Please rewrite the items below with "Screen dimensions" swapped for "Display size" and nothing else changed. Leave the pictures out of your answer.

(Data records)
━━━━━━━━

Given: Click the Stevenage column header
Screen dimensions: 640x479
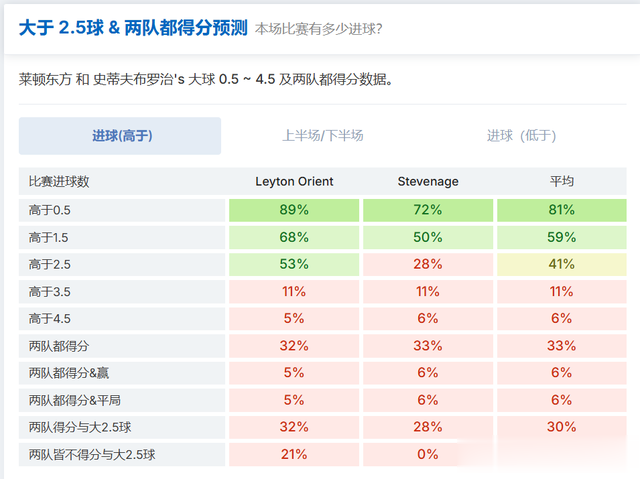Looking at the screenshot, I should pos(428,182).
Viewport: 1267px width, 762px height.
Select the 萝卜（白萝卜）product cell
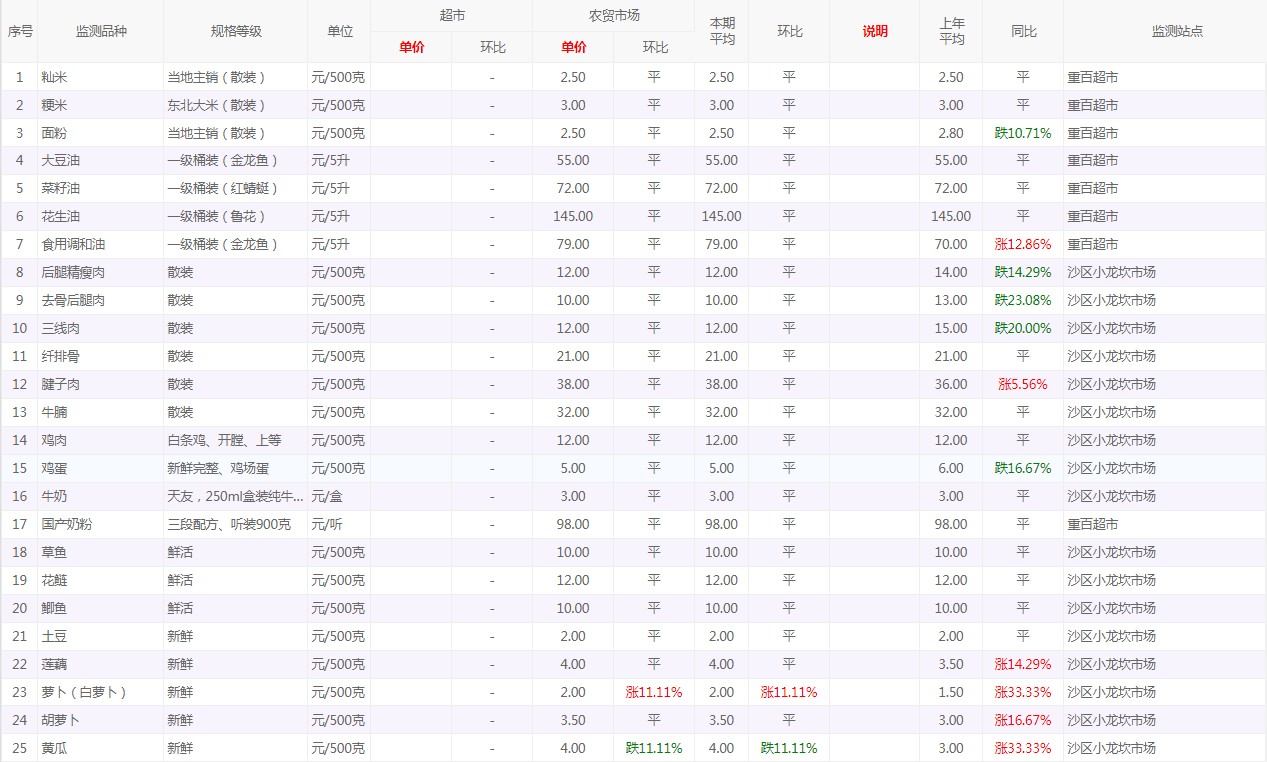tap(84, 692)
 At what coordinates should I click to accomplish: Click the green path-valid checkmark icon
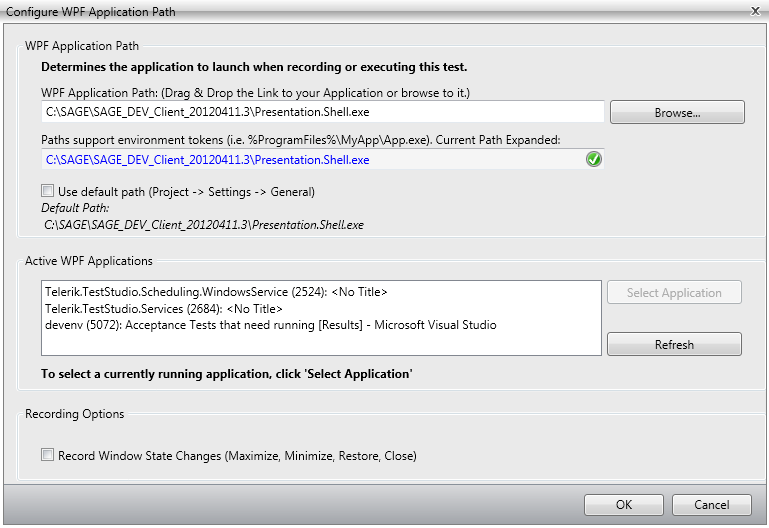pyautogui.click(x=594, y=159)
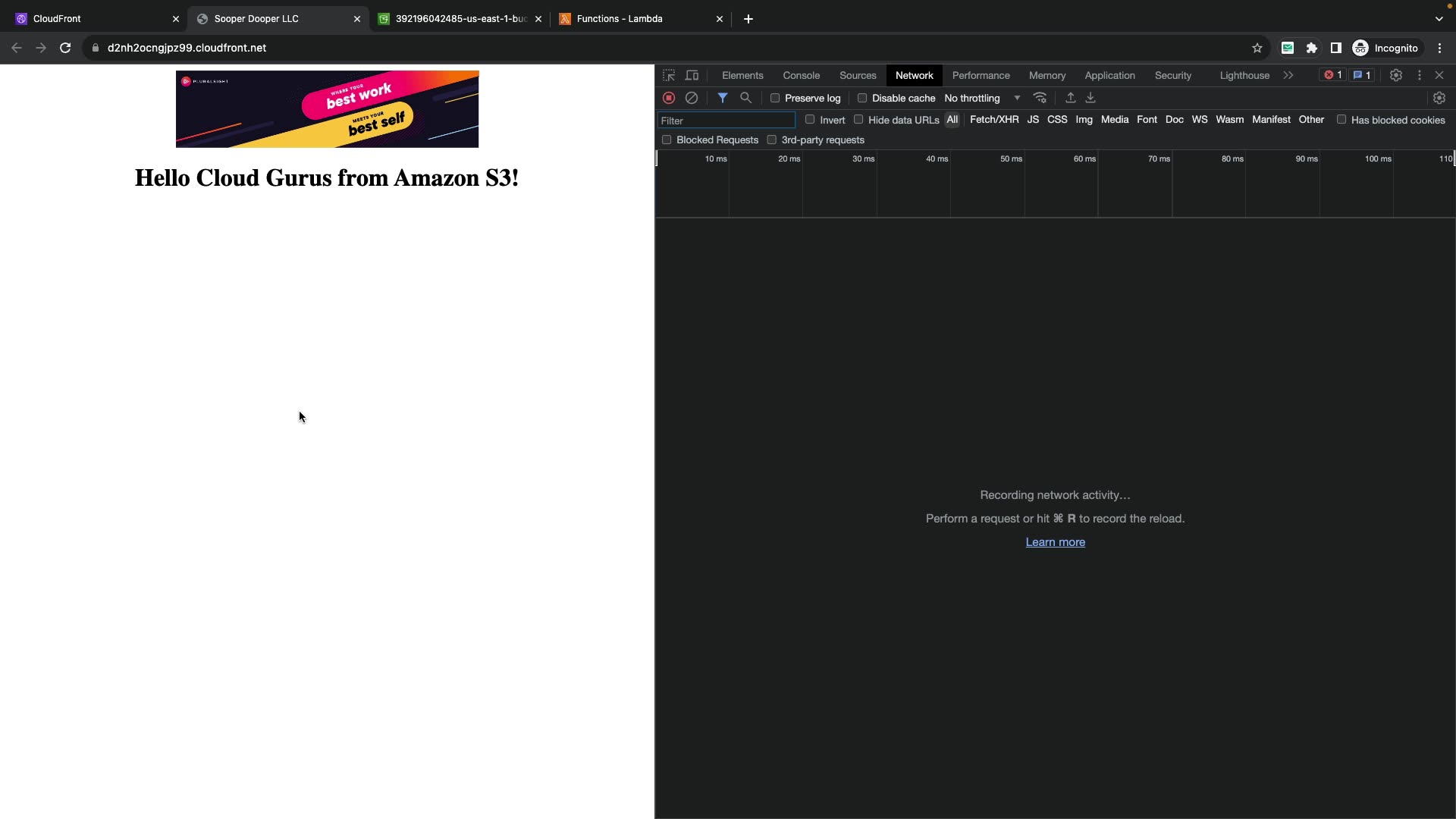This screenshot has height=819, width=1456.
Task: Open network search magnifier
Action: pos(745,98)
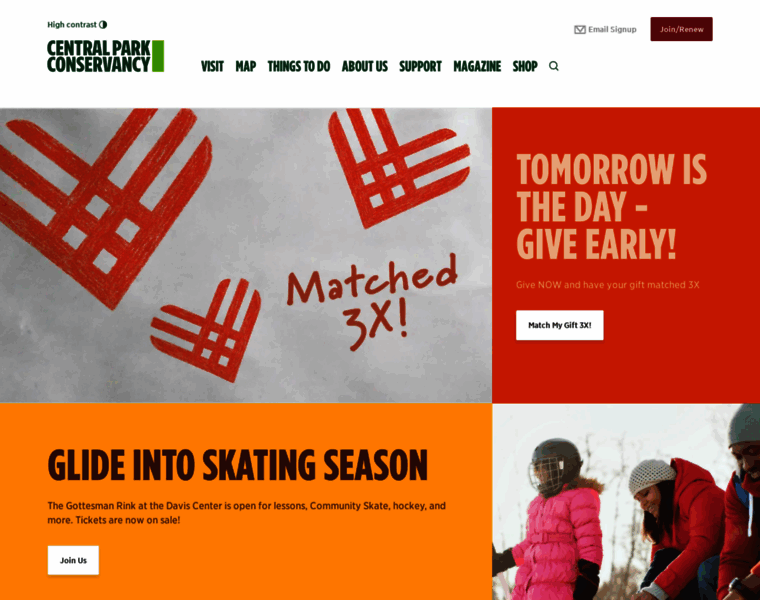Click the Tomorrow Is The Day headline
760x600 pixels.
tap(611, 207)
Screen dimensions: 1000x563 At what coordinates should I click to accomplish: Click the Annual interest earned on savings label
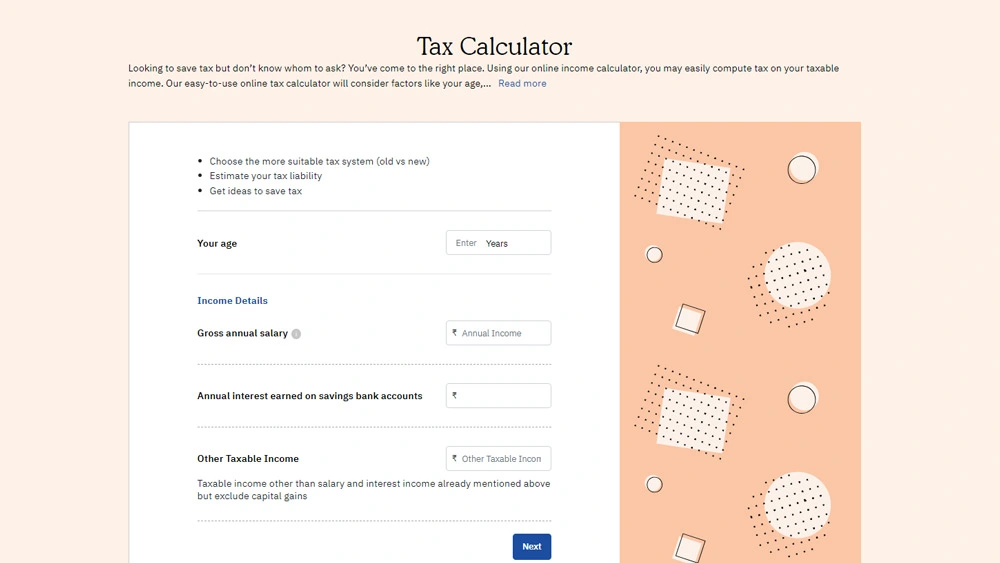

━━━━━━━━

- **Answer**
Given: Click the Stevenage column header
Display size: 640x479
Looking at the screenshot, I should pos(428,182).
Viewport: 1267px width, 762px height.
Select the 萝卜（白萝卜）product cell
tap(84, 692)
 At what coordinates should I click to accomplish: Click the green path-valid checkmark icon
pyautogui.click(x=594, y=159)
This screenshot has height=819, width=1456.
Task: Open network search magnifier
Action: pos(745,98)
Click the Tomorrow Is The Day headline
760x600 pixels.
tap(611, 207)
Display size: 1000x563 At what coordinates should I click to accomplish: Click the Annual interest earned on savings label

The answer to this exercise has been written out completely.